O relatório cita experiências anteriores no estado, como a PPP da Arena das Dunas, em que contratos semelhantes enfrentaram dificuldades. “O caso do contrato de Parceria Público‑Privada da Arena das Dunas, que, conforme relatado por representantes desta arena em visita a esta Corte de Contas, em face de supostas dificuldades fiscais do Estado do RN, tem ocorrido atrasos no pagamento das contraprestações devidas que comprometem a viabilidade do negócio”, pontuou o TCE.

A unidade técnica do tribunal ainda questiona a viabilidade econômico‑financeira do empreendimento. O edital, segundo a análise, não apresenta estudo prévio que comprove a sustentabilidade do projeto.
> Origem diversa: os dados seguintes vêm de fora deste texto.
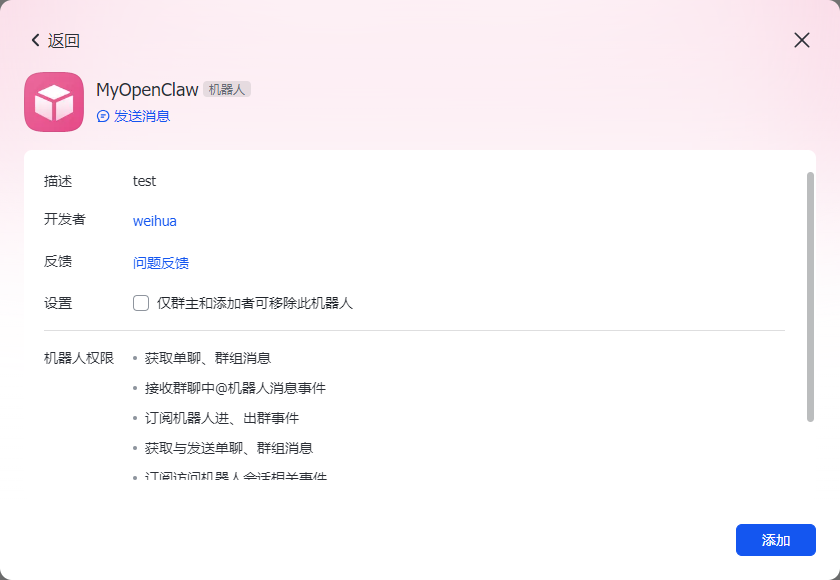Close the bot details dialog with the X

[801, 40]

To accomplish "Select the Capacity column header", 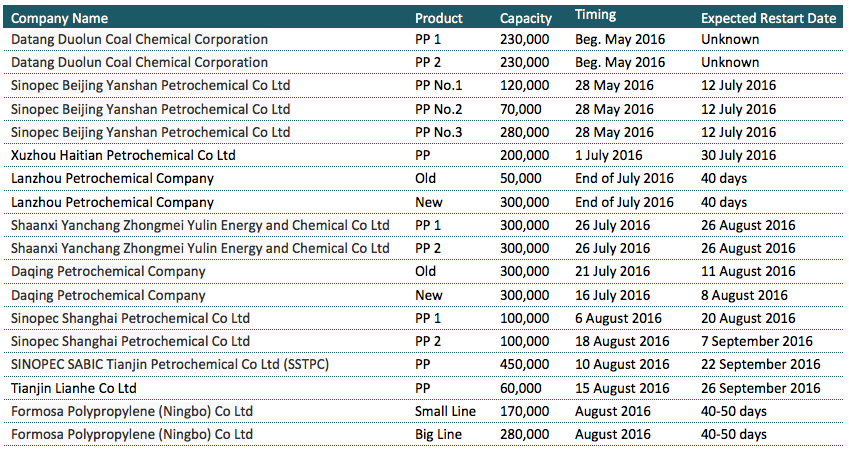I will (x=526, y=18).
Segundo o Corpo Técnico, a omissão no envio dos referidos documentos inviabilizou a atuação concomitante desta Corte de Contas, configurando “grave ameaça à legitimidade da contratação em análise” e possibilitando “que equívocos na avaliação dos bens envolvidos e na estimativa dos valores postos propiciem danos ao erário do ente contratante”. Por essa razão, pugnou pela suspensão do certame, a fim de permitir a adequada avaliação, por este Tribunal, da legalidade e legitimidade dos atos praticados.

Próximos passos

Segundo o despacho do conselheiro Gilberto Jales, a Secretaria Municipal de Administração de Mossoró deverá comprovar o envio dos documentos exigidos e apresentar justificativas sobre as irregularidades apontadas.

O corpo técnico do TCE também pediu sugeriu a suspensão do certame até a análise completa do processo. O relator, no entanto, decidiu inicialmente garantir o direito de defesa da gestão municipal antes de avaliar a medida cautelar. Caso não atenda à determinação no prazo estabelecido, o gestor poderá ser multado, conforme prevê a legislação do tribunal.

Estádio Nogueirão começou a ser demolido

A demolição do Estádio Nogueirão foi iniciada na segunda‑feira (23). A derrubada de um muro marcou o começo das obras da nova Arena Nogueirão. O projeto transformará o principal palco do futebol mossoroense em um complexo esportivo e comercial com investimento superior a R$ 210 milhões.

A Prefeitura de Mossoró e a empresa Nacional Incorporadora e Construtora Ltda. assinaram o contrato na última segunda‑feira. A vencedora da licitação via Parceria Público‑Privada (PPP) estima que as obras durem cerca de dois anos. O antigo estádio estava interditado desde fevereiro de 2024 e apresentava estrutura precária há anos.

A nova arena terá capacidade para mais de 15 mil espectadores e seguirá o padrão Fifa. O projeto prevê assentos totalmente cobertos, camarotes corporativos, área premium, cabines de imprensa, estúdios de TV e estrutura completa para transmissões. O espaço contará também com museu do esporte, acessibilidade total, elevadores e mais de mil vagas de estacionamento.

O complexo multiuso incluirá um espaço voltado para convivência, comércio e entretenimento. O objetivo é ampliar o uso do local para além dos dias de eventos esportivos. A permuta da área concedida à iniciativa privada contempla ainda a construção de um novo Centro Administrativo Municipal.

O novo prédio público receberá investimento superior a R$ 30 milhões. A estrutura moderna reunirá serviços administrativos em mais de 7,4 mil metros quadrados de área construída. O espaço contará com auditório, refeitório, áreas de recepção, sistema de energia solar e estacionamento com mais de 700 vagas para veículos.